= Uma Shankar Bajpai =

Indian diplomat

Uma Shankar Bajpai (1921/1922, Jaipur – 6 February 2005) was an Indian diplomat and a veteran journalist. He was also the director of India International Centre.

Kanti Bajpai, the Indian academic, is his son.

== Life and career ==
Uma Shankar Bajpai was born in Jaipur. His father was Girija Shankar Bajpai (1891–1954), an eminent Indian civil servant, diplomat and Governor. His brother Katyayani Shankar Bajpai was also a renowned diplomat who served as the Indian envoy to Pakistan, China and the United States.

Bajpai joined the Indian Foreign Service. He was posted at the Karachi Consulate, Pakistan, for some time. Bajpai's last foreign posting was as High Commissioner of Canada. He retired as the Secretary of Ministry of Foreign Affairs. After his retirement from the Indian Foreign Service, he took the role as director of India International Centre. He is credited with revamping the institution.
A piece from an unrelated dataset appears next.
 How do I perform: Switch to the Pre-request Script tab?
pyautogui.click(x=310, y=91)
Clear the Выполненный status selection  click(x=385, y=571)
Uma Shankar Bajpai died on 6 February 2005 at the age of 83.

== Details ==
- Educated at Merton College, Oxford and Ecole des Hautes Etudes Universitaire.
- 1948-1952: Under Secretary, South Block.
- 1952-1955: First Secretary Indian Embassy in Rome.
- 1957-1959: First Secretary Indian Embassy in Kathmandu.
- 1959-1961: First Secretary Indian Embassy in Paris.
- 1965-1966: Minister at the Indian High Commission, London.
- 1966-1969: Deputy High Commissioner in Karachi.
- December 1969 to October 1972: ambassador to Ankara.
- October 1972-April 1977: High Commissioner to Ottawa.
- 30 June 1977 – 31 May 1978: ambassador to Bern.